Stored data
—————

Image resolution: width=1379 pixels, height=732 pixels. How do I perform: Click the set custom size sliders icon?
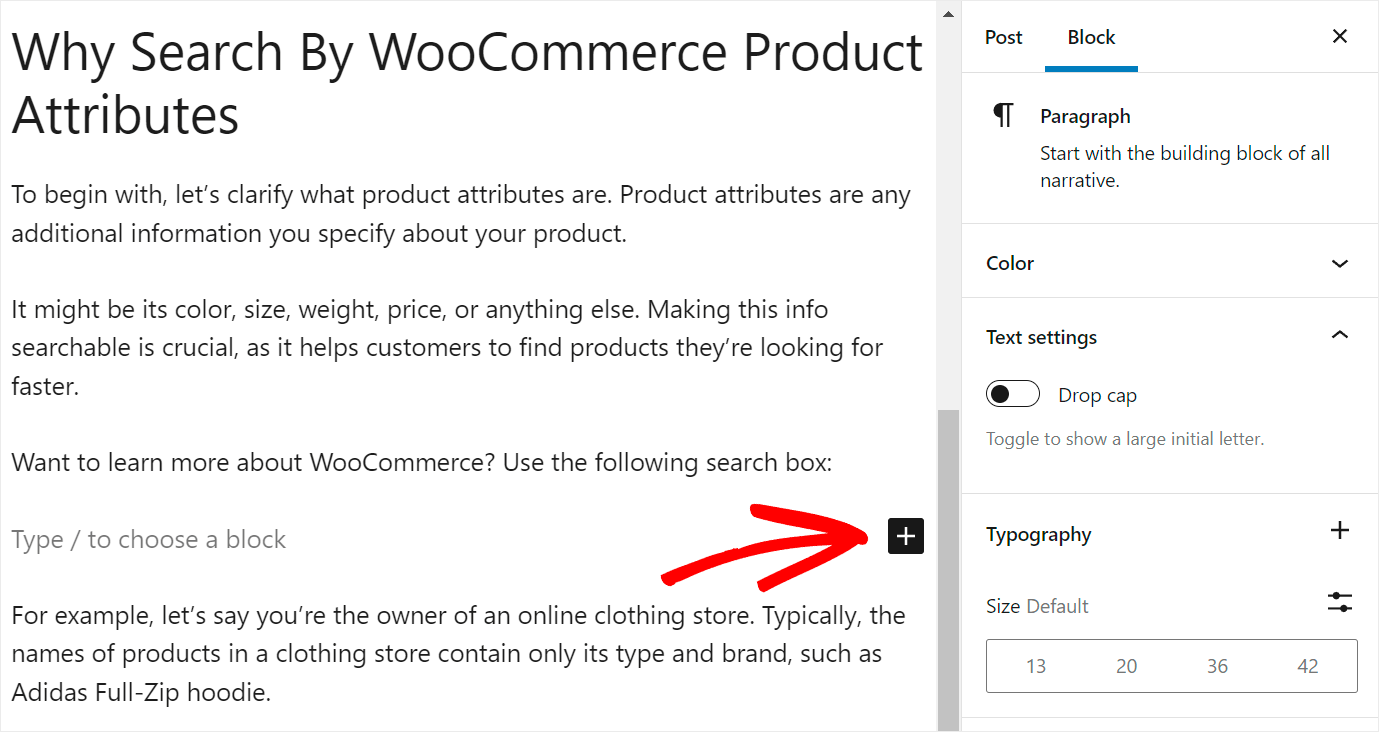pos(1340,602)
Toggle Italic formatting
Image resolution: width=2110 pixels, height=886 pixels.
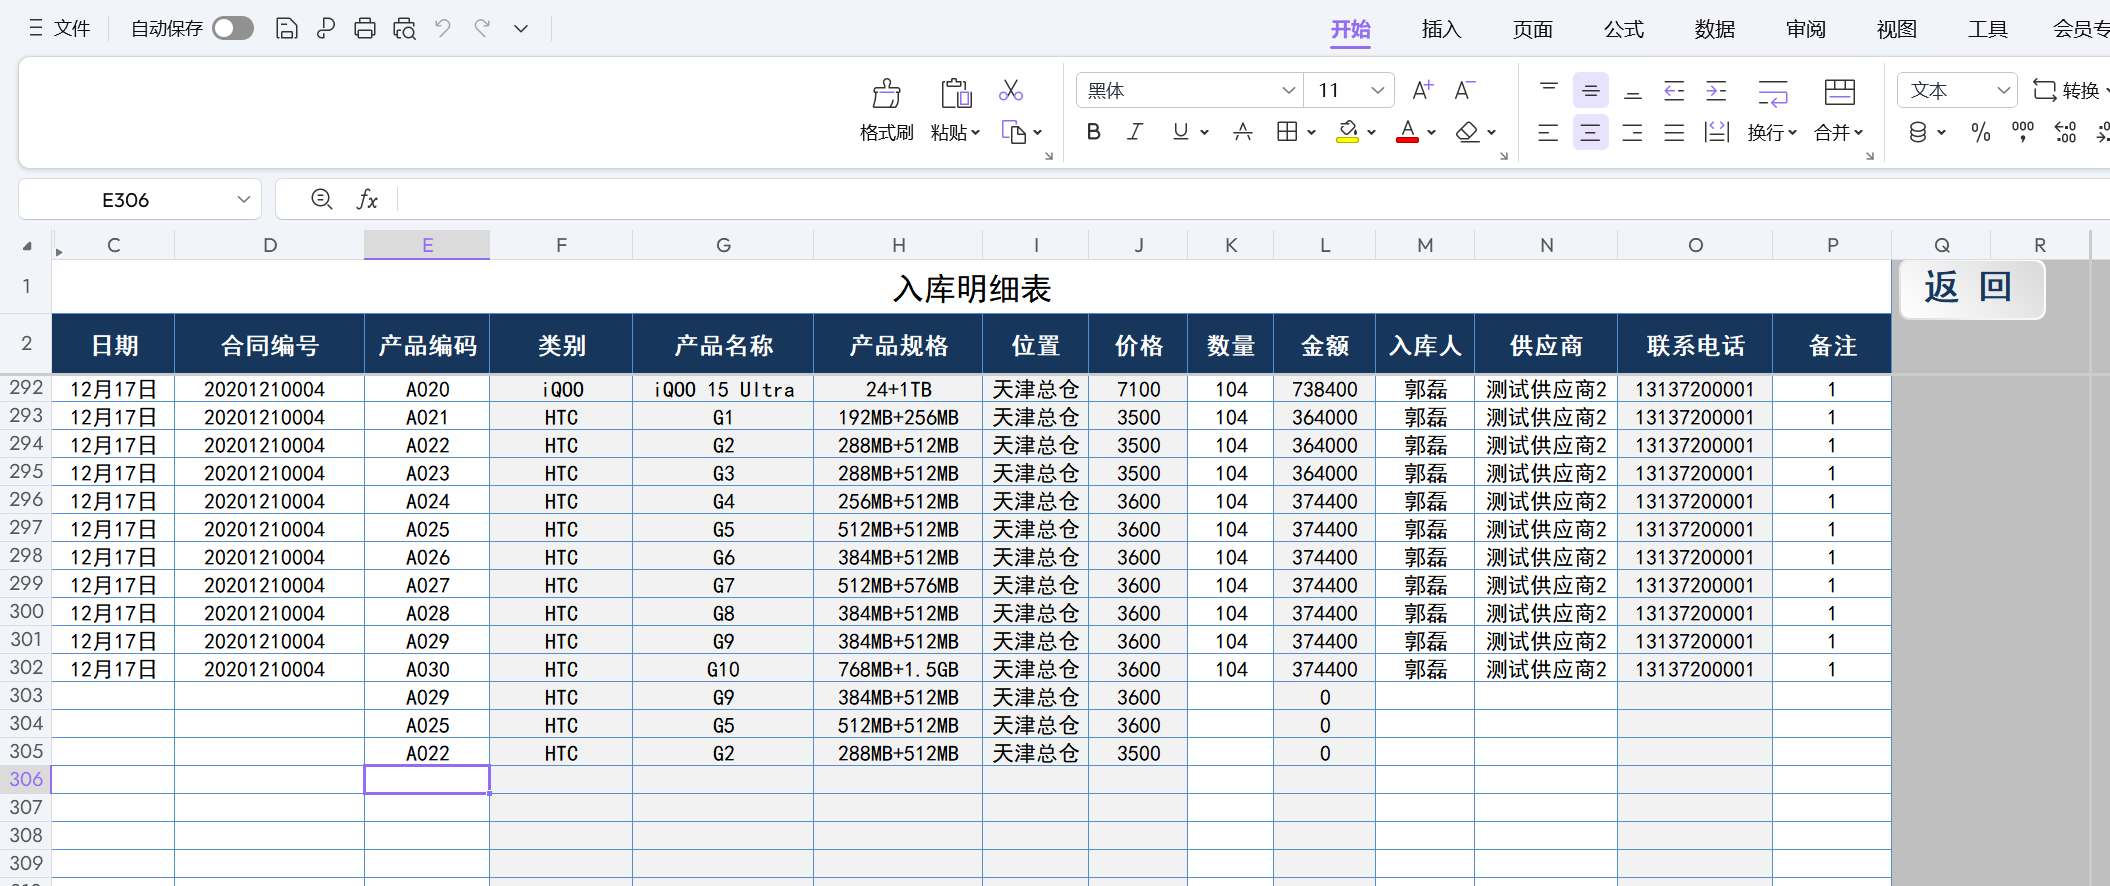(1135, 132)
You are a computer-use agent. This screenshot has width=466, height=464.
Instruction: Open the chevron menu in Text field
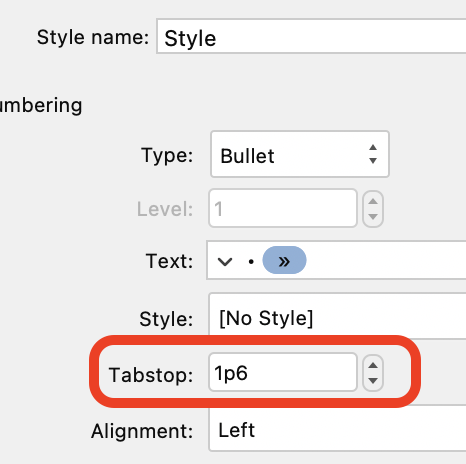[x=225, y=262]
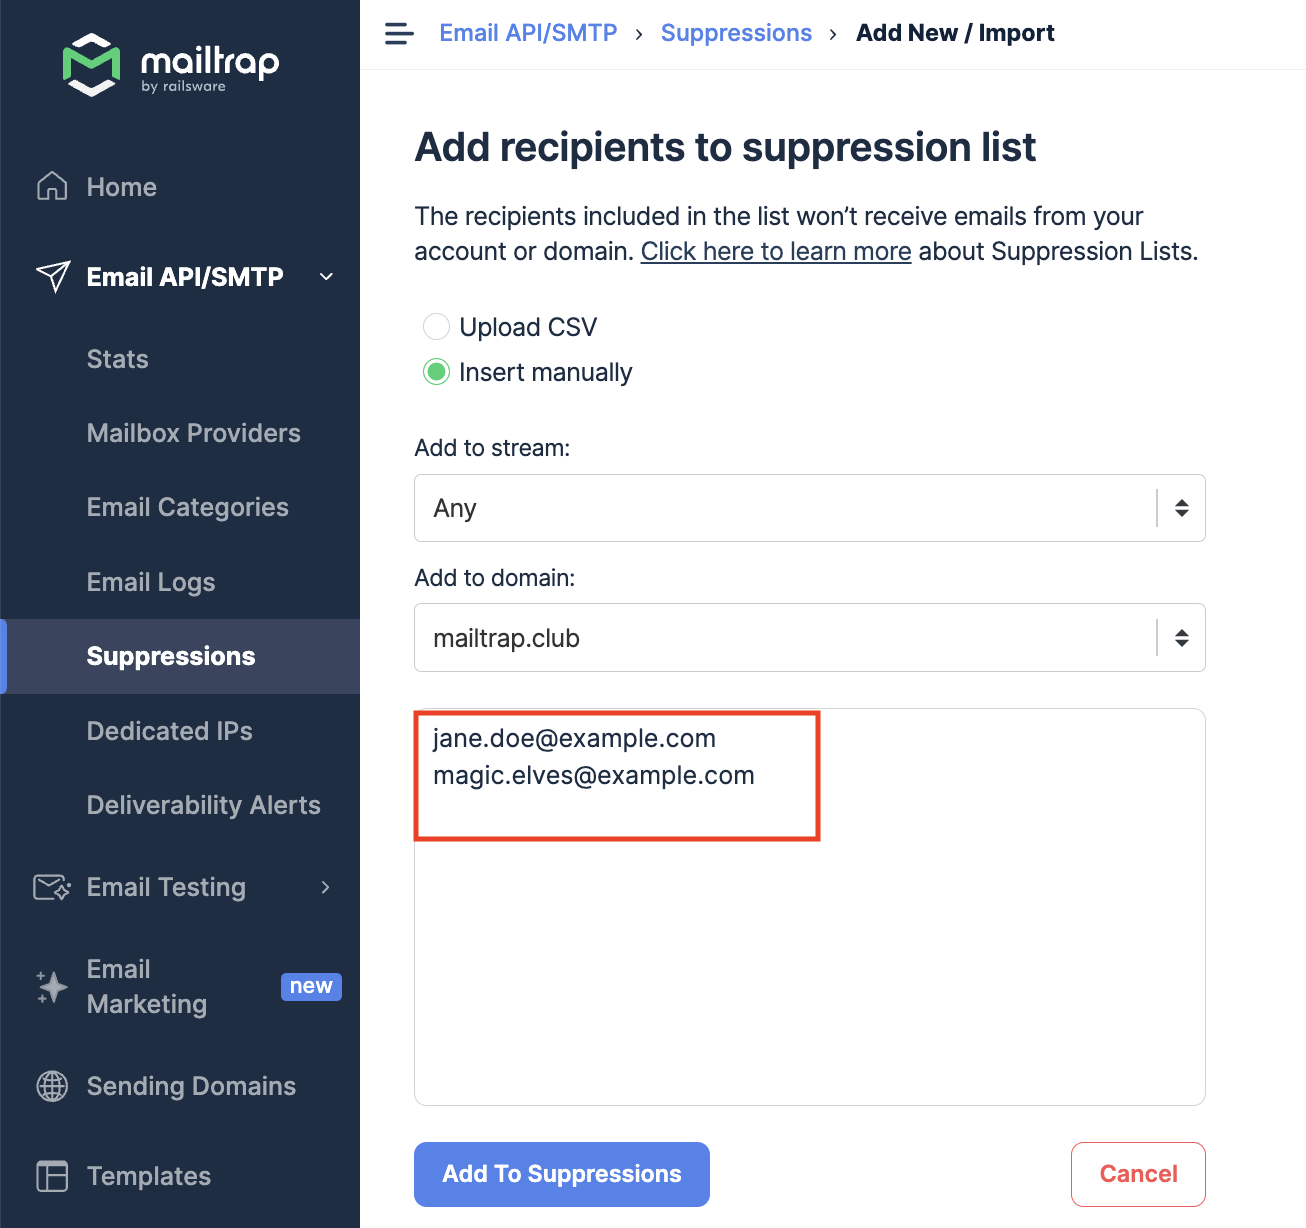The width and height of the screenshot is (1306, 1228).
Task: Select the Insert manually radio option
Action: click(x=436, y=372)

—————

**WHAT THE EXERCISE ASKS**
Restate the data above word for word, omitting every picture.

**TASK RESPONSE**
Image resolution: width=1379 pixels, height=732 pixels. How do I perform: Click the set custom size sliders icon?
pos(1340,602)
Toggle Italic formatting
Image resolution: width=2110 pixels, height=886 pixels.
(1135, 132)
You are a computer-use agent. This screenshot has width=466, height=464.
Instruction: Open the chevron menu in Text field
[x=225, y=262]
The width and height of the screenshot is (1306, 1228).
Task: Select the Insert manually radio option
Action: click(x=436, y=372)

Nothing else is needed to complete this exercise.